> _Problem description_:
Copy the rows below exactly as they appear, without changing any line.

> _Supplied data_:
/---

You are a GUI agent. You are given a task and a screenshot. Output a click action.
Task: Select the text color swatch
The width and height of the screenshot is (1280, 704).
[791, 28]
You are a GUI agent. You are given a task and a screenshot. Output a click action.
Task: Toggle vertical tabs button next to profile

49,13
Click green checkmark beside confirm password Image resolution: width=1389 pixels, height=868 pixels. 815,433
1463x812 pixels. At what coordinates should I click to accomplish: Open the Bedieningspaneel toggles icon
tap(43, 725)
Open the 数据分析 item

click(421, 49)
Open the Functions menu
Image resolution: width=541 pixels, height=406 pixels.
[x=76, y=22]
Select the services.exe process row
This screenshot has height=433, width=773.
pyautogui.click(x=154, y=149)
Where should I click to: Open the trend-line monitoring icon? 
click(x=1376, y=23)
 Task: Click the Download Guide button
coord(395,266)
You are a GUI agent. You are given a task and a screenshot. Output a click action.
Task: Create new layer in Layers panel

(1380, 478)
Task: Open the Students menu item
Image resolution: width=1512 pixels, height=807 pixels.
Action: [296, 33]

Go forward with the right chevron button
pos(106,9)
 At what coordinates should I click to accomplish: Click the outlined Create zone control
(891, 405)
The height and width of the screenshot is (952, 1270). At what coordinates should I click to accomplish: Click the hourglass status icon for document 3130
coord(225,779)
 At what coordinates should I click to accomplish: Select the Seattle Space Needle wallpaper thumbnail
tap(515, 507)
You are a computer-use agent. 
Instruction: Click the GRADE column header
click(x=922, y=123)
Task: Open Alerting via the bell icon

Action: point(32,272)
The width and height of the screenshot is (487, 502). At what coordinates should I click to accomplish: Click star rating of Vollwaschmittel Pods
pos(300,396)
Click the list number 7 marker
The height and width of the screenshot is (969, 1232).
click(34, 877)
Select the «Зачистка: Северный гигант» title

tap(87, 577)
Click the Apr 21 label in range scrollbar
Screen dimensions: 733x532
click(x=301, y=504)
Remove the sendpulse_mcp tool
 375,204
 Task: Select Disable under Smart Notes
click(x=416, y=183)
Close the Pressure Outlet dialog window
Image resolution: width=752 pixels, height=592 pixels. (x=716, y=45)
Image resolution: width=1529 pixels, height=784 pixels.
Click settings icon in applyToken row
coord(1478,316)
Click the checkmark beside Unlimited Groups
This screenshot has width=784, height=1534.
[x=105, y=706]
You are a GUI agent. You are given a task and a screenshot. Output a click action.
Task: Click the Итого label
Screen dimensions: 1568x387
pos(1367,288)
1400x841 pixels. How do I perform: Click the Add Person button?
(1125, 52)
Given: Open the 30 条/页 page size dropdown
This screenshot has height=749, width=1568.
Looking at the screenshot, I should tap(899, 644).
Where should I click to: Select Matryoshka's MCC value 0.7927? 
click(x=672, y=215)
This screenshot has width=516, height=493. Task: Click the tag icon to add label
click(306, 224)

\---

> _Expected answer_:
You are a GUI agent. You are given a task and a screenshot. Output a click action.
Task: Select the text color swatch
The width and height of the screenshot is (1280, 704).
[791, 28]
You are a GUI agent. You are given a task and a screenshot. Output a click action.
Task: Toggle vertical tabs button next to profile

49,13
Click green checkmark beside confirm password Image resolution: width=1389 pixels, height=868 pixels. 815,433
1463x812 pixels. At what coordinates should I click to accomplish: Open the Bedieningspaneel toggles icon
tap(43, 725)
Open the 数据分析 item

click(421, 49)
Open the Functions menu
Image resolution: width=541 pixels, height=406 pixels.
[x=76, y=22]
Select the services.exe process row
This screenshot has height=433, width=773.
pyautogui.click(x=154, y=149)
Where should I click to: Open the trend-line monitoring icon? 
click(x=1376, y=23)
 Task: Click the Download Guide button
coord(395,266)
You are a GUI agent. You are given a task and a screenshot. Output a click action.
Task: Create new layer in Layers panel

(1380, 478)
Task: Open the Students menu item
Image resolution: width=1512 pixels, height=807 pixels.
Action: [296, 33]

Go forward with the right chevron button
pos(106,9)
 At what coordinates should I click to accomplish: Click the outlined Create zone control
(891, 405)
The height and width of the screenshot is (952, 1270). At what coordinates should I click to accomplish: Click the hourglass status icon for document 3130
coord(225,779)
 At what coordinates should I click to accomplish: Select the Seattle Space Needle wallpaper thumbnail
tap(515, 507)
You are a computer-use agent. 
Instruction: Click the GRADE column header
click(x=922, y=123)
Task: Open Alerting via the bell icon

Action: point(32,272)
The width and height of the screenshot is (487, 502). At what coordinates should I click to accomplish: Click star rating of Vollwaschmittel Pods
pos(300,396)
Click the list number 7 marker
The height and width of the screenshot is (969, 1232).
click(34, 877)
Select the «Зачистка: Северный гигант» title

tap(87, 577)
Click the Apr 21 label in range scrollbar
Screen dimensions: 733x532
click(x=301, y=504)
Remove the sendpulse_mcp tool
 375,204
 Task: Select Disable under Smart Notes
click(x=416, y=183)
Close the Pressure Outlet dialog window
Image resolution: width=752 pixels, height=592 pixels. (x=716, y=45)
Image resolution: width=1529 pixels, height=784 pixels.
Click settings icon in applyToken row
coord(1478,316)
Click the checkmark beside Unlimited Groups
This screenshot has width=784, height=1534.
[x=105, y=706]
You are a GUI agent. You are given a task and a screenshot. Output a click action.
Task: Click the Итого label
Screen dimensions: 1568x387
pos(1367,288)
1400x841 pixels. How do I perform: Click the Add Person button?
(1125, 52)
Given: Open the 30 条/页 page size dropdown
This screenshot has height=749, width=1568.
Looking at the screenshot, I should tap(899, 644).
Where should I click to: Select Matryoshka's MCC value 0.7927? 
click(x=672, y=215)
This screenshot has width=516, height=493. Task: Click the tag icon to add label
click(306, 224)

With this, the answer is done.